## WHAT THE TASK REQUIRES
Arrange the lines of all the entries below as a numbered list, leaving out any blank lines.

## DATA FOR THE TASK

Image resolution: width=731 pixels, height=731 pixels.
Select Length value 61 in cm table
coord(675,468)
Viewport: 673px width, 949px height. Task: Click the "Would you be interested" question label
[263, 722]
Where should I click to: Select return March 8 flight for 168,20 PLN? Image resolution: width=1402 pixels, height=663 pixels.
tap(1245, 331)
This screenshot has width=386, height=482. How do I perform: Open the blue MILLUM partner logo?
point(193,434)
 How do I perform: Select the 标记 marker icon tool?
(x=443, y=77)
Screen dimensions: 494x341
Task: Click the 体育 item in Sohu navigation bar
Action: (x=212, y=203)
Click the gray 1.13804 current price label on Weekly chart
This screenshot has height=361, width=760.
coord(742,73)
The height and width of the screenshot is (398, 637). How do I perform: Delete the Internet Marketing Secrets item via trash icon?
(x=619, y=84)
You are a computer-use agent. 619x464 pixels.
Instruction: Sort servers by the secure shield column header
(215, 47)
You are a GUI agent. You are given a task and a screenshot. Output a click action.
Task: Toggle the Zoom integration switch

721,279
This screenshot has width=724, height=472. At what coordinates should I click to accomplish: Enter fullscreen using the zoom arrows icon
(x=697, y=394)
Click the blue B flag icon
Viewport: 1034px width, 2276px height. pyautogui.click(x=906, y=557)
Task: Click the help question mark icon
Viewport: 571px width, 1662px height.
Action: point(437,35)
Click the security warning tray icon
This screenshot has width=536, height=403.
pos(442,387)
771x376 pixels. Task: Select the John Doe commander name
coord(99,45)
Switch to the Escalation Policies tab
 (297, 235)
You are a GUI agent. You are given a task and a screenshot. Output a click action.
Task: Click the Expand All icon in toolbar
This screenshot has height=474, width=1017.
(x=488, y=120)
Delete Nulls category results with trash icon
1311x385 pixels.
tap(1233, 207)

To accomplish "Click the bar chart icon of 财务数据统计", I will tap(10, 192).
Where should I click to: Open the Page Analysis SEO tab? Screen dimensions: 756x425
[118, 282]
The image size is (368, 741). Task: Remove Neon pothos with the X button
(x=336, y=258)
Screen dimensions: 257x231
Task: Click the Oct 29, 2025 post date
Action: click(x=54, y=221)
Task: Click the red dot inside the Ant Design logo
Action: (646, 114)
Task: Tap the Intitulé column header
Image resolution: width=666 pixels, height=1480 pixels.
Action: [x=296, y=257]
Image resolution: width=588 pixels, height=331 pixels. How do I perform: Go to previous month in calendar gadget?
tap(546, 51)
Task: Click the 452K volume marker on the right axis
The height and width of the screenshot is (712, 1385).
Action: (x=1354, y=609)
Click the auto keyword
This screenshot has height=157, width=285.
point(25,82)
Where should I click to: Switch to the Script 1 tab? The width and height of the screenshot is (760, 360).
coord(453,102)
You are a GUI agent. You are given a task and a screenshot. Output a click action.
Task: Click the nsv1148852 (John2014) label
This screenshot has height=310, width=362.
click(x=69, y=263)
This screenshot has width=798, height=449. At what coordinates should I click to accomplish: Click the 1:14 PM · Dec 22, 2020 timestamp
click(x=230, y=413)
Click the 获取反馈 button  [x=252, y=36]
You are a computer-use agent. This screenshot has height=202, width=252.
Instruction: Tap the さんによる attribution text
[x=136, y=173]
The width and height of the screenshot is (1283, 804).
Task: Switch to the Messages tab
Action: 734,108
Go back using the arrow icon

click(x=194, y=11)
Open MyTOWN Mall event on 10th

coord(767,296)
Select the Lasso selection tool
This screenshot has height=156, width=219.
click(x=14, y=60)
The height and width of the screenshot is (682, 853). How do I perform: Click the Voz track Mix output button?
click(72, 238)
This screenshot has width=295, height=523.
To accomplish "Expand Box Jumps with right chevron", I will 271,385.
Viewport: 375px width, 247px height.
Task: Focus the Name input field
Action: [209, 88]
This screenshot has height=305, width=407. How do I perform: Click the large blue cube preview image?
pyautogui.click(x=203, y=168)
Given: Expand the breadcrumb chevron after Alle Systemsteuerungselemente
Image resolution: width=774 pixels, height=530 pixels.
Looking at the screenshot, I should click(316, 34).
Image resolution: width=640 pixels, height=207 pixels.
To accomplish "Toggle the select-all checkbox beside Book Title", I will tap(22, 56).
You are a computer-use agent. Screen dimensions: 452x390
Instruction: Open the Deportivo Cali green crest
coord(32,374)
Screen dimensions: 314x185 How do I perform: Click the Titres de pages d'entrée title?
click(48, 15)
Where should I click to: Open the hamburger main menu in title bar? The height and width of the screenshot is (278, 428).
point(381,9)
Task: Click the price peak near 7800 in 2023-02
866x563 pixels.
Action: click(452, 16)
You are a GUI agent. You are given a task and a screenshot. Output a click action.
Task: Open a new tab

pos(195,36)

## RESULT OF THE EXERCISE
1. Image resolution: width=731 pixels, height=731 pixels.
2. Select Length value 61 in cm table
3. coord(675,468)
4. Viewport: 673px width, 949px height. Task: Click the "Would you be interested" question label
5. [263, 722]
6. Where should I click to: Select return March 8 flight for 168,20 PLN? Image resolution: width=1402 pixels, height=663 pixels.
7. tap(1245, 331)
8. This screenshot has width=386, height=482. How do I perform: Open the blue MILLUM partner logo?
9. point(193,434)
10.  How do I perform: Select the 标记 marker icon tool?
11. (x=443, y=77)
12. Screen dimensions: 494x341
13. Task: Click the 体育 item in Sohu navigation bar
14. Action: (x=212, y=203)
15. Click the gray 1.13804 current price label on Weekly chart
16. This screenshot has height=361, width=760.
17. coord(742,73)
18. The height and width of the screenshot is (398, 637). How do I perform: Delete the Internet Marketing Secrets item via trash icon?
19. (x=619, y=84)
20. You are a computer-use agent. 619x464 pixels.
21. Instruction: Sort servers by the secure shield column header
22. (215, 47)
23. You are a GUI agent. You are given a task and a screenshot. Output a click action.
24. Task: Toggle the Zoom integration switch
25. 721,279
26. This screenshot has width=724, height=472. At what coordinates should I click to accomplish: Enter fullscreen using the zoom arrows icon
27. (x=697, y=394)
28. Click the blue B flag icon
29. Viewport: 1034px width, 2276px height. pyautogui.click(x=906, y=557)
30. Task: Click the help question mark icon
31. Viewport: 571px width, 1662px height.
32. Action: point(437,35)
33. Click the security warning tray icon
34. This screenshot has width=536, height=403.
35. pos(442,387)
36. 771x376 pixels. Task: Select the John Doe commander name
37. coord(99,45)
38. Switch to the Escalation Policies tab
39.  (297, 235)
40. You are a GUI agent. You are given a task and a screenshot. Output a click action.
41. Task: Click the Expand All icon in toolbar
42. This screenshot has height=474, width=1017.
43. (x=488, y=120)
44. Delete Nulls category results with trash icon
45. 1311x385 pixels.
46. tap(1233, 207)
47. To accomplish "Click the bar chart icon of 财务数据统计", I will tap(10, 192).
48. Where should I click to: Open the Page Analysis SEO tab? Screen dimensions: 756x425
49. [118, 282]
50. The image size is (368, 741). Task: Remove Neon pothos with the X button
51. (x=336, y=258)
52. Screen dimensions: 257x231
53. Task: Click the Oct 29, 2025 post date
54. Action: click(x=54, y=221)
55. Task: Click the red dot inside the Ant Design logo
56. Action: (646, 114)
57. Task: Tap the Intitulé column header
58. Image resolution: width=666 pixels, height=1480 pixels.
59. Action: [x=296, y=257]
60. Image resolution: width=588 pixels, height=331 pixels. How do I perform: Go to previous month in calendar gadget?
61. tap(546, 51)
62. Task: Click the 452K volume marker on the right axis
63. The height and width of the screenshot is (712, 1385).
64. Action: (x=1354, y=609)
65. Click the auto keyword
66. This screenshot has height=157, width=285.
67. point(25,82)
68. Where should I click to: Switch to the Script 1 tab? The width and height of the screenshot is (760, 360).
69. coord(453,102)
70. You are a GUI agent. You are given a task and a screenshot. Output a click action.
71. Task: Click the nsv1148852 (John2014) label
72. This screenshot has height=310, width=362.
73. click(x=69, y=263)
74. This screenshot has width=798, height=449. At what coordinates should I click to accomplish: Click the 1:14 PM · Dec 22, 2020 timestamp
75. click(x=230, y=413)
76. Click the 获取反馈 button  [x=252, y=36]
77. You are a computer-use agent. This screenshot has height=202, width=252.
78. Instruction: Tap the さんによる attribution text
79. [x=136, y=173]
80. The width and height of the screenshot is (1283, 804).
81. Task: Switch to the Messages tab
82. Action: 734,108
83. Go back using the arrow icon
84. click(x=194, y=11)
85. Open MyTOWN Mall event on 10th
86. coord(767,296)
87. Select the Lasso selection tool
88. This screenshot has height=156, width=219.
89. click(x=14, y=60)
90. The height and width of the screenshot is (682, 853). How do I perform: Click the Voz track Mix output button?
91. click(72, 238)
92. This screenshot has width=295, height=523.
93. To accomplish "Expand Box Jumps with right chevron", I will 271,385.
94. Viewport: 375px width, 247px height.
95. Task: Focus the Name input field
96. Action: [209, 88]
97. This screenshot has height=305, width=407. How do I perform: Click the large blue cube preview image?
98. pyautogui.click(x=203, y=168)
99. Given: Expand the breadcrumb chevron after Alle Systemsteuerungselemente
100. Image resolution: width=774 pixels, height=530 pixels.
101. Looking at the screenshot, I should click(316, 34).
102. Image resolution: width=640 pixels, height=207 pixels.
103. To accomplish "Toggle the select-all checkbox beside Book Title", I will tap(22, 56).
104. You are a computer-use agent. Screen dimensions: 452x390
105. Instruction: Open the Deportivo Cali green crest
106. coord(32,374)
107. Screen dimensions: 314x185 How do I perform: Click the Titres de pages d'entrée title?
108. click(48, 15)
109. Where should I click to: Open the hamburger main menu in title bar? The height and width of the screenshot is (278, 428).
110. point(381,9)
111. Task: Click the price peak near 7800 in 2023-02
112. 866x563 pixels.
113. Action: click(452, 16)
114. You are a GUI agent. You are given a task and a screenshot. Output a click action.
115. Task: Open a new tab
116. pos(195,36)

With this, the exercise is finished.